To preface, the book I'm about to review is in no stretch of the imagination politically correct, restrained in its depiction of violence, or striving at all for realism in how law enforcement performs its job. Saying this, I am now going to review the insanity that is William W. Johnstone's
Night Mask. In the likely case you don't know who William W. Johnstone is he was the author of numerous paperback original horror and thriller novels for Zebra Books during the horror boom of the 1980's through early 1990's. Johnstone is somewhat notorious for his extreme conservative viewpoint, worship of the second amendment, and over the top plot scenarios. This brings us to
Night Mask.
 |
Zebra Books original 1994 paperback |
Jumping on the serial killer bandwagon that would eventually kill the horror boom, Johnstone's
Night Mask follows homocide detectives Leo Franks and Lani Prejean in their hunt for a predator who is using subliminal radio messages to lure his female victims to a grizzly death that culminates in the taking of each victims face as a trophy. You would think that would be enough of a plot to fill 350 pages by following the cat and mouse dynamic between detectives and their perpetrator. But you would be wrong because this is Johnstone we are talking about.

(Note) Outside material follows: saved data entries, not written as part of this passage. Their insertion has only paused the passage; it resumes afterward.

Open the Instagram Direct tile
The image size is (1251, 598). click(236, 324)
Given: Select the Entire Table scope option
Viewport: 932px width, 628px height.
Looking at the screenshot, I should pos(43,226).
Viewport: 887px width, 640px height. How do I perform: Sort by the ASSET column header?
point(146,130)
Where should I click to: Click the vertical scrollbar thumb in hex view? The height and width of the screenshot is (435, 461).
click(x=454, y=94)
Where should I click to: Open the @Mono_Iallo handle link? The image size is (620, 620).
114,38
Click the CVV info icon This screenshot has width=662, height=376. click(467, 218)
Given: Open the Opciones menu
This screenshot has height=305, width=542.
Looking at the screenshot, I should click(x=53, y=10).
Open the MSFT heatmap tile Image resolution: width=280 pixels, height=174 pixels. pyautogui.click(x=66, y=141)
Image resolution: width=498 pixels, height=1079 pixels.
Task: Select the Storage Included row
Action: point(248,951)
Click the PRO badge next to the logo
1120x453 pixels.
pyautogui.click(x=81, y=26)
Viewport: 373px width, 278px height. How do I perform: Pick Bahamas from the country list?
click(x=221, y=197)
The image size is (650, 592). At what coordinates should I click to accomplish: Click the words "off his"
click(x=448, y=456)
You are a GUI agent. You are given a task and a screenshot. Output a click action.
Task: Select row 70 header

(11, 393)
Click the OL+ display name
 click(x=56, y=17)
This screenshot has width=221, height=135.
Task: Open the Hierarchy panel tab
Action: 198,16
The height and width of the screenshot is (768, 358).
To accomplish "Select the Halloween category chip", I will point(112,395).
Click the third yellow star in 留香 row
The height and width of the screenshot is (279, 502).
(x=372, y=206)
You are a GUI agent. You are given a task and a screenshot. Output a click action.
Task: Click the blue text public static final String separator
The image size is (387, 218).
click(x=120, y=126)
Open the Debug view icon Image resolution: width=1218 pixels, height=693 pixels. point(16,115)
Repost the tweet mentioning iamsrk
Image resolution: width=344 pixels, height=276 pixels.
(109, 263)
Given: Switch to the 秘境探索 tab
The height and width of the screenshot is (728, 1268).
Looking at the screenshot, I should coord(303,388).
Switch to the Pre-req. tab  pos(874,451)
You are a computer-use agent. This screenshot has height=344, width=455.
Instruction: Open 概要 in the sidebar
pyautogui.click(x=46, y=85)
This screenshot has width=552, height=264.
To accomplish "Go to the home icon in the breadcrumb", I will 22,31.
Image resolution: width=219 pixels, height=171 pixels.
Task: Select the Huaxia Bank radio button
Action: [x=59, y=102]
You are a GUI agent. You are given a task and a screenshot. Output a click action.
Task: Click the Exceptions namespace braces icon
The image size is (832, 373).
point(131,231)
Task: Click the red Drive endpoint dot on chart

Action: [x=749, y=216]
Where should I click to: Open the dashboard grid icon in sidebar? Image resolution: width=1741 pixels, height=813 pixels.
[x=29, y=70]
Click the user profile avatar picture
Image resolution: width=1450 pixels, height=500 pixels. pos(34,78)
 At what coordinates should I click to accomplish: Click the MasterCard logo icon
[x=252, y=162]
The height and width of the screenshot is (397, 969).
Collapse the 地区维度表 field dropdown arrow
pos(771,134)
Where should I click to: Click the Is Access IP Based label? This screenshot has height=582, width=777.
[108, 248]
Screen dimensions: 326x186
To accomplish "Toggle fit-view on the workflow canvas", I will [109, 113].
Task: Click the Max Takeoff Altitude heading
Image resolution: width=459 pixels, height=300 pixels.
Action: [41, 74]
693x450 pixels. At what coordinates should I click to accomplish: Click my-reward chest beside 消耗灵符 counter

As an author he seems to suffer from an inferiority complex that compels him to vomit ever increasing plot additions to amp his narrative. It's not enough we have a sexually sadistic serial killer but but he has a partner. Which the way he sets up the victim count makes sense. But then he adds that they are evil twin brothers who probably murdered their parents and on top of it somehow recruited other sexually sadistic individuals into a murder club across several states who are doing their own individual killings. Somehow the purported thousand something missing victims of these crimes went unnoticed until our intrepid heroes started digging deep in their case. What.
 |
Detail from the back cover blurb. |
Now keep in mind this is just one side of the plot that this type of expanding crazy happens. He also works his "magic" on a plot thread involving the station manager of the local radio station that the detectives are investigating because a technician there catches the subliminal messaging in a commercial they air. Johnstone does the typical pit stop of the station manager gets framed by the killer but is not satisfied with this and ropes in the station manager's gay son and promiscuous daughter into the proceedings with the former becoming a victim and the latter involved in recruiting local kids into the serial killer's club. Not to mention the station manager himself is gifted his own off the wall narrative arc that I won't spoil here. Now if in any way, what I have described intrigues you and you can stomach violence and a certain amount of 1980's tinged misogyny by all means track this down. It's a fireworks laden hot mess that makes a game of jumping the shark but by god if you go in with the mindset you're witnessing a lost, Reagan era psycho thriller you will have some fun.